As with beading, using tweezers and tongs for activities is a bit more complex compared to some other fine motor skills tasks. However, the payoff is that it’s an excellent skill to develop. You can either introduce it as an activity or when it is time to clean up. Most toddlers do not like to clean up their toys after they’re done playing, so why not use tweezers or tongs to make a game out of cleaning up?
Perhaps it’s the combination of the physical act of sticking designs and pictures as well as the artistic license they get to enjoy, but kids love stickers. Playing with stickers can be as simple as applying them on a page or creating an activity such as matching different designs or characters.
A good approach to encouraging toddlers to participate in fine motor skills activities is introduce kids to an activity and let them pick the one they feel to be the most fun.
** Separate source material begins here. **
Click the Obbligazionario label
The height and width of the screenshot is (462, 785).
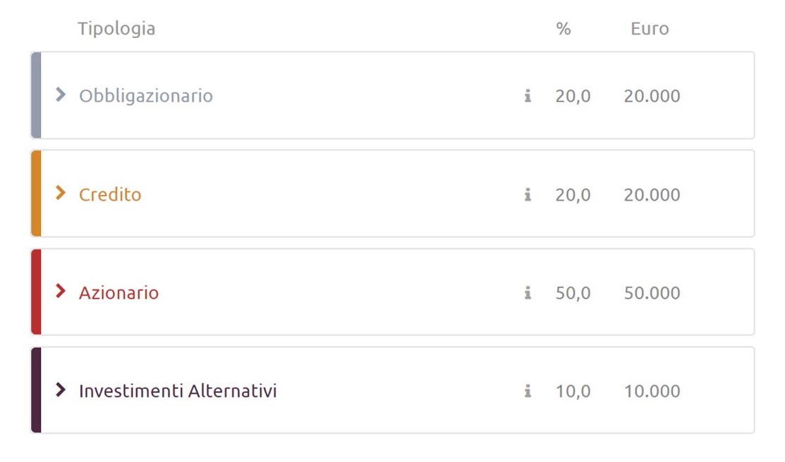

Another thing to remember is that toddlers rarely stick with an activity for more than a few minutes. The trick is to be prepared for the next activity so that they can move on—and have fun!
Include children in picking up real or fake coins and stacking them in small piles. Make one stack with pennies, another one with dimes, and so on until you’ve sorted all the coins. Then it’s piggy bank time! It doesn’t have to be a traditional-looking piggy bank. There are plenty of distinctive coin holders out there (or you could make your own). Next, work with the child in dropping them into the bank. This type of activity is good for fine motor skills as well as to develop some basic math. You can start with larger coins and then work on smaller coins that can be more challenging. This is one activity that can help with coordination and fine motor development.
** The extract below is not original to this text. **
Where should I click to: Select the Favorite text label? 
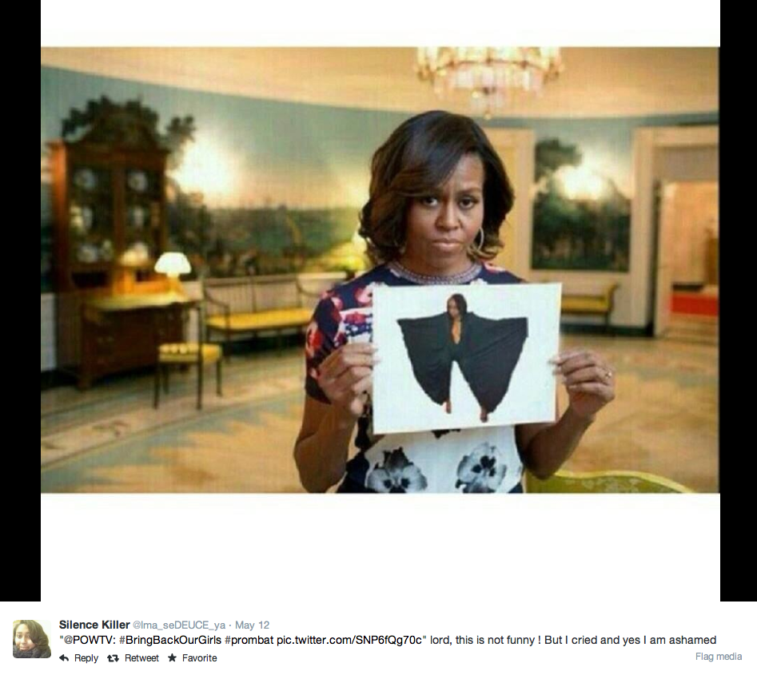point(199,658)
Anything to do with painting, sculpting, cutting, and drawing is always a hit with children of all ages, including preschoolers. Once they reach preschool age, there will be a noticeable difference in their enthusiasm. Part of the reason for this is because they can recognize the fruits of their labor a little better. Spending time cutting colored paper to look like flower petals and then attaching them to a straw to resemble a real flower can be an exhilarating experience for the young ones. The different skills included in holding scissors, drawing with a pencil or crayon, and placing each shape to create something creative is a fine motor activity that preschoolers love.There are safe scissors made of plastic that can be used and the combination of drawing patterns and cutting them is an amazing exercise in fine motor skills, not to mention, fun. What all these activities have in common is that their fine motor development is improving with various activities without them even realizing it.
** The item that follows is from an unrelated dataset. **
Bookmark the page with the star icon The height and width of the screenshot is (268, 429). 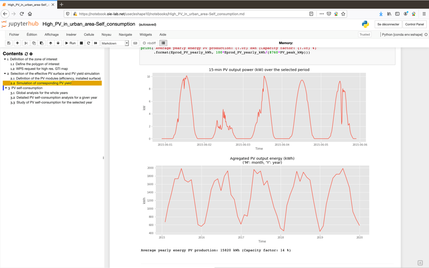coord(343,13)
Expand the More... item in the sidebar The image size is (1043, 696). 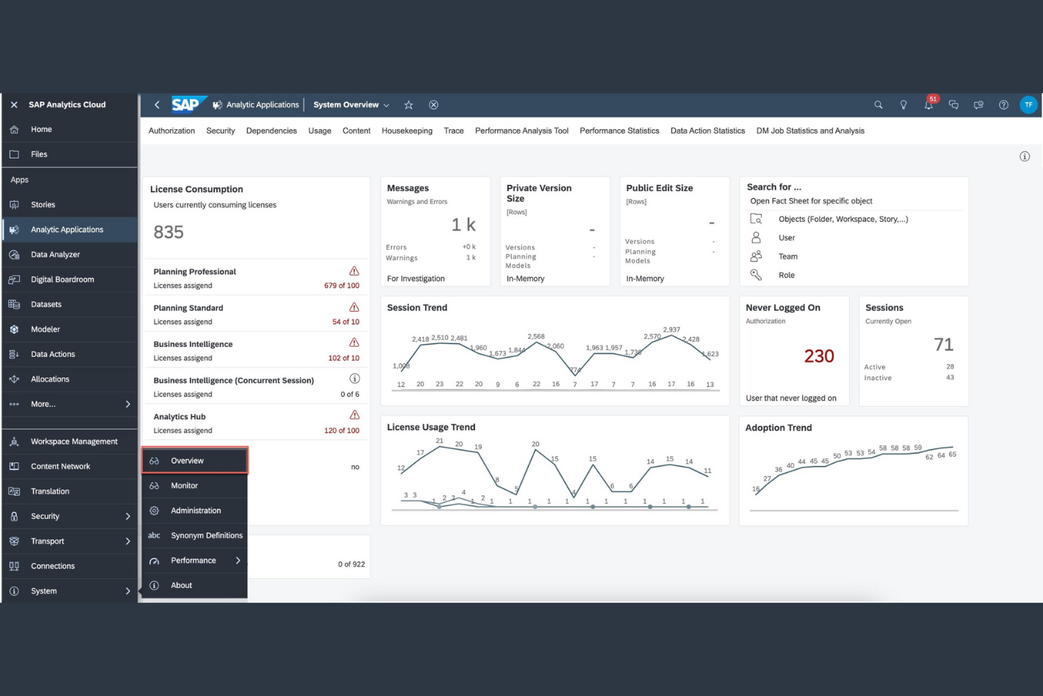click(128, 404)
Since pick-up-sticks requires a good amount of focus and dexterity, this game is an excellent brain as well as a fine motor skill activity for preschoolers. It doesn’t necessarily have to be about competition, especially if the child is shy or afraid of losing. The game can always be introduced as just a fun activity.Putting together puzzles is another way a preschooler can develop not only fine motor skills but problem-solving skills as well. Since this activity calls for recognizing different shapes and thinking outside the box, the preschooler will feel a real sense of accomplishment when the project is done.
Not all children develop physically and cognitively in the same way or at the same speed. If you’re curious about development milestones for preschoolers, the American Academy of Pediatrics has guidance on what you should (or shouldn’t) expect from kids aged 3 to five years old.